Innovative social mapping tool shows the importance of faith for displaced people in times of crisis
Latest research has revealed that many Yazidi people who fled ISIS in Iraq found their immediate relationship with God an important source of support. They were reluctant to turn to wider family, friends or neighbours for material help when they had no capacity to return the favour.
However, Yazidi people found it easier to trust family, friends or neighbours and religious leaders than to go to support organisations when they needed help to resolve problems and disputes. Women experiencing violence in the family, for example, were unlikely to go to agencies set up to support them, due to fear of stigma and the shame it would bring their family.
Research from the Institute of Global Health and Development (IGHD) at Queen Margaret University (QMU) and international development agency Tearfund, led by Dr. Alison Strang and Oonagh O’Brien, used an innovative social mapping tool developed at IGHD to identify key social connections within and between displaced populations and their host communities in the Kurdish Region of Iraq. The area has faced waves of violence and conflict, and many people have been forced to flee their homes.
Since 2014, Tearfund has been working in Iraq to respond to the physical and psychological needs of those whose lives have been devastated by the current crisis. Tearfund commissioned the research to better understand who people trust and turn to for support within conflict-affected communities. The findings will be used to inform the policy, practice, strategies and programmes of Tearfund and other organisations involved in responding to the humanitarian crisis in Iraq.
The research used a social mapping tool, designed by Dr Strang, among the displaced religious minority Yazidi and Muslim populations as well as a Yazidi settled population. It revealed where people placed their trust when dealing with issues ranging from meeting basic needs to resolving disputes and gender-based violence. It looked at how levels of trust and connections vary between men and women, and settled or displaced people. The tool can also be used in other settings of conflict and displacement to identify key local influencers and their importance in communities and to help humanitarian organisations design effective programmes that build on existing networks.
Oonagh O’Brien, lecturer on IGHD’s Gender, Health and Development module, believes this will change how support agencies aid displaced peoples. She said: “These findings help us to understand more about the complexities of how people seek help after conflict and the gendered differences of support networks. The participatory approach used to gather this information can ensure that the voice of displaced people is listened to in the design of appropriate services from the humanitarian sector.”
Maggie Sandilands, who leads Tearfund’s work on gender-based violence in humanitarian contexts, said ‘This research highlights the importance of faith, as a key source of support and personal resilience, for people affected by conflict and displacement. Better understanding of social norms and the way communities cope with emergencies - and how this impacts men and women differently - is vital to humanitarian agencies like Tearfund. We need to listen to those most affected. It helps us to respond more effectively to people’s needs, in a way that is context appropriate and strengthens existing community resources.’

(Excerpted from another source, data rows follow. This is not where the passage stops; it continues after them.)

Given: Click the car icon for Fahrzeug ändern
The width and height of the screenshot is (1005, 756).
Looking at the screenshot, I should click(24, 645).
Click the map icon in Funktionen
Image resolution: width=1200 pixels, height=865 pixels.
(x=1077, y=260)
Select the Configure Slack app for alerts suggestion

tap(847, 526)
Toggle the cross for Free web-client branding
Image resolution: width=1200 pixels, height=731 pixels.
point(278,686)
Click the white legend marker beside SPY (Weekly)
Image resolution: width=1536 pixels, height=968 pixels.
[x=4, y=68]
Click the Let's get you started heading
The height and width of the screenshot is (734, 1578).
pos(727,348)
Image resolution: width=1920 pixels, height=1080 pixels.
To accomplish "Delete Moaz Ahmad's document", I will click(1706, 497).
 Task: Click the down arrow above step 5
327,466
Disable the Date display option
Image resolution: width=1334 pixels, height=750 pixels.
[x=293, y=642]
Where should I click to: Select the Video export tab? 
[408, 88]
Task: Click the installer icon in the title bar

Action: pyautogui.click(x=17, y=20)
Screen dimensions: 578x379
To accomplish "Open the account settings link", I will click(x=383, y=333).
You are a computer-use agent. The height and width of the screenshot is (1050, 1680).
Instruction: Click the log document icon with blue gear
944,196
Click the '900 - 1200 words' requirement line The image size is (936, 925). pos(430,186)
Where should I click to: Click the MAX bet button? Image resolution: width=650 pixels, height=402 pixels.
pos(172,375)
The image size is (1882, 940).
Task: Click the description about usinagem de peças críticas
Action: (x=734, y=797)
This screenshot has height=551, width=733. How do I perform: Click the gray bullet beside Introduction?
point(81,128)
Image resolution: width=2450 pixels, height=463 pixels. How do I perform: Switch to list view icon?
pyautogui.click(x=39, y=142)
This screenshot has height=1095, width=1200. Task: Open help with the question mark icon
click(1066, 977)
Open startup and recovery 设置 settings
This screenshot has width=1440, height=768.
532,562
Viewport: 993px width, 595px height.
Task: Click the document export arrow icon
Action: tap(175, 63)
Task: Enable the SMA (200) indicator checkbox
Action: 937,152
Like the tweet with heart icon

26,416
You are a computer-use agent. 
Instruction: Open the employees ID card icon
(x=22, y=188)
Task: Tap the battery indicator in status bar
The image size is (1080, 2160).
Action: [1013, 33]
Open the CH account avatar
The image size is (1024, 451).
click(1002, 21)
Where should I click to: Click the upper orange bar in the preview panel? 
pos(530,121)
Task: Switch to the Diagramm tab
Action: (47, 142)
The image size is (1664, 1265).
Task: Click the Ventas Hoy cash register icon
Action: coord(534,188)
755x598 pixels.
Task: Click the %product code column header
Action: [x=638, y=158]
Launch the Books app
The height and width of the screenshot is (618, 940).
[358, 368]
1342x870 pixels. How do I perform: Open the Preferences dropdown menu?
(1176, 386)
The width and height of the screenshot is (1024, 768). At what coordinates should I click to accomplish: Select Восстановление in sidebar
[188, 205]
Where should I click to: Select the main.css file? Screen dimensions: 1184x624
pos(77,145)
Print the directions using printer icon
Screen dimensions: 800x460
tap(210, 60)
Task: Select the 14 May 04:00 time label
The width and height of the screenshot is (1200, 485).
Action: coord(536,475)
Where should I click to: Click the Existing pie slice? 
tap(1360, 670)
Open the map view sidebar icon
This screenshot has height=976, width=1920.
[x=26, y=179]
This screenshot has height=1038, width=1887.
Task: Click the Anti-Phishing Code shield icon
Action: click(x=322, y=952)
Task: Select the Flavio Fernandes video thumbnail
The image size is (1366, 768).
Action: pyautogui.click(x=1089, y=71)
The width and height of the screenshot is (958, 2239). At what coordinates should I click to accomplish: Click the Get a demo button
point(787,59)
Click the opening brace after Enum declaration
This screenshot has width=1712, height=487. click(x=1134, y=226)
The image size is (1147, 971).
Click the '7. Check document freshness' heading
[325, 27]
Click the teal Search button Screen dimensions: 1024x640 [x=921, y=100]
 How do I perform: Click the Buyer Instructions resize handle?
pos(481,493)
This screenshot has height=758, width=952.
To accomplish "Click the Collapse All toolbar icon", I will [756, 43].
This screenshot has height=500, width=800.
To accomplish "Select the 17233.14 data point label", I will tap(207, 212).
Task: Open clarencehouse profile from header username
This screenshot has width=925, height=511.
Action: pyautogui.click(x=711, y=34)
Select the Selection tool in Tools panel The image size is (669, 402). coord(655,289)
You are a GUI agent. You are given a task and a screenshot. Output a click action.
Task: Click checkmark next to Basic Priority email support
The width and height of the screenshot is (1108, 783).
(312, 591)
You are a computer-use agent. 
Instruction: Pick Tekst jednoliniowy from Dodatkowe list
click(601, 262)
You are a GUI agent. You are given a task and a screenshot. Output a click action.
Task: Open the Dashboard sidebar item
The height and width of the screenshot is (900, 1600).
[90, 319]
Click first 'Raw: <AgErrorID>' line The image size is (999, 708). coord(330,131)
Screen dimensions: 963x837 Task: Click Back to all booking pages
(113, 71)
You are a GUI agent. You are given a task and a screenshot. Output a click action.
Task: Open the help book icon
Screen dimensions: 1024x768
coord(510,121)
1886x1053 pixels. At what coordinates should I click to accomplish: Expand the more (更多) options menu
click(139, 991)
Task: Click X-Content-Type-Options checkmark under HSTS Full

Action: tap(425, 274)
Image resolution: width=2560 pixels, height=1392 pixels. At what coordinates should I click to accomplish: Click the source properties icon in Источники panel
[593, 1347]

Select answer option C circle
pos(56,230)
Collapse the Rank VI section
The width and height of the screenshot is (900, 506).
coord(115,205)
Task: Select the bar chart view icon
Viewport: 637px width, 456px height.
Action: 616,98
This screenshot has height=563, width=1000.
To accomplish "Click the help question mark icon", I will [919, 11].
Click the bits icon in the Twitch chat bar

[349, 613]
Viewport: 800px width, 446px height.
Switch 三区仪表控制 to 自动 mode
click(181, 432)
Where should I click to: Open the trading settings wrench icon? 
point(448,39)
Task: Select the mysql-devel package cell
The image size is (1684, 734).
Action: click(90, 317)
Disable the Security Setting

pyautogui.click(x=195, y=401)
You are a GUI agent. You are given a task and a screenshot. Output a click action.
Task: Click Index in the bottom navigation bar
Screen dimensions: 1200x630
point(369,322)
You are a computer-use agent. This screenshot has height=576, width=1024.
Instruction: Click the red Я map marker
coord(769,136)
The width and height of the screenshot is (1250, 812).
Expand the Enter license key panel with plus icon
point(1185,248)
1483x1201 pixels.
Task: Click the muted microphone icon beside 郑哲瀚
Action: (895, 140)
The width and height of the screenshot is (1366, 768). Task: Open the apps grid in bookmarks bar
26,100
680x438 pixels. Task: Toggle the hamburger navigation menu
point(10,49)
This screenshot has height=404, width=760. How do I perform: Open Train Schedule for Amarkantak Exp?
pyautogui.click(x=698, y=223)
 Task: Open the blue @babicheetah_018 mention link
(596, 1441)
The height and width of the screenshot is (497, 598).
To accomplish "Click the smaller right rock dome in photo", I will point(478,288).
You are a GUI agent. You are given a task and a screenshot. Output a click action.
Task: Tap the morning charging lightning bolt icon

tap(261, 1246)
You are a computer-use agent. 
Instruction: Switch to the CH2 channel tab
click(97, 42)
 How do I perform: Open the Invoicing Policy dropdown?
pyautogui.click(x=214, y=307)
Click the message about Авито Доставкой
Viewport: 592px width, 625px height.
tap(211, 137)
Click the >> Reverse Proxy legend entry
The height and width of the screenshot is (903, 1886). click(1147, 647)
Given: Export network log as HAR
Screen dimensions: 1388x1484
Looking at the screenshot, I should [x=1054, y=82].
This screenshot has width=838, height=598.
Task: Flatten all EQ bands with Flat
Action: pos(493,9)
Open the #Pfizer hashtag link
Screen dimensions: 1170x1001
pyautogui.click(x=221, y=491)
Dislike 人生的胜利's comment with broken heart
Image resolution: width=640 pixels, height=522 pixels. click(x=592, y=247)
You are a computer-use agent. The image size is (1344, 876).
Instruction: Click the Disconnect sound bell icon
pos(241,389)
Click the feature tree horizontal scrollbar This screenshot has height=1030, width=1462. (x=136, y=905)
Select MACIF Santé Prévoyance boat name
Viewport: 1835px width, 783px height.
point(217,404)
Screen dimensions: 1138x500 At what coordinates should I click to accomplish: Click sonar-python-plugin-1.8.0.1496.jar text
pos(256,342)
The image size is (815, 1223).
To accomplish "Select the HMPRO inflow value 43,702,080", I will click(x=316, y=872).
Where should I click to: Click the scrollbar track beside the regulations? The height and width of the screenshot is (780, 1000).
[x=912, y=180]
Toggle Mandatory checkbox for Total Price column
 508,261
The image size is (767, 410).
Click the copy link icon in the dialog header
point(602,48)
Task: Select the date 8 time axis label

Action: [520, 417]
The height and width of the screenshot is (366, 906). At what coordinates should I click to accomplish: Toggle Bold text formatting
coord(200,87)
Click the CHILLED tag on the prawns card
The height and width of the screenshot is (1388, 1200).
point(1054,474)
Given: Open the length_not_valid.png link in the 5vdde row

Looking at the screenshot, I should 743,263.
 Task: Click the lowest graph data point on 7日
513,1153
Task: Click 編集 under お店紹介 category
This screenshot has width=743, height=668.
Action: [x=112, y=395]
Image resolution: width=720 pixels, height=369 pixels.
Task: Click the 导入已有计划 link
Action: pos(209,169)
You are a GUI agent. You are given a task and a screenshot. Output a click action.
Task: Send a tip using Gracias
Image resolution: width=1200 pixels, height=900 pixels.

IGHD/QMU contact: Maggie Wright on 0131 226 3622 / 07801 710360 firstname.lastname@example.org
To arrange an interview with Maggie Sandilands, please contact Louise Thomas at Tearfund
T: 020 8973 1251 / M: 07590 775847
Notes to Editor
The Institute for Global Health and Development (IGHD) is a multi-disciplinary centre for research and postgraduate education that addresses contemporary health and development challenges in low and middle income countries and their connection to global systems and trends.
Tearfund is a Christian relief and development agency working to eradicate poverty.
Find out more about Tearfund’s work in Iraq and how Tearfund responds to sexual and gender-based violence in emergency situations on their website.
About the Research
The full methodology and findings of the research are detailed in a report produced by Queen Margaret University (QMU), commissioned by Tearfund: Who can I turn to? Mapping social connections, trust and problem-solving among conflict-affected populations (Strang and O’Brien, 2017) The full report can be found on the Tearfund website.
A five-page draft summary of the research Social Connections in Kurdistan Region of Iraq: implications for policy and practice is available on request.
The research focussed on three conflict-affected Yazidi and Muslim communities in Duhok governorate of the Kurdish Region of Iraq.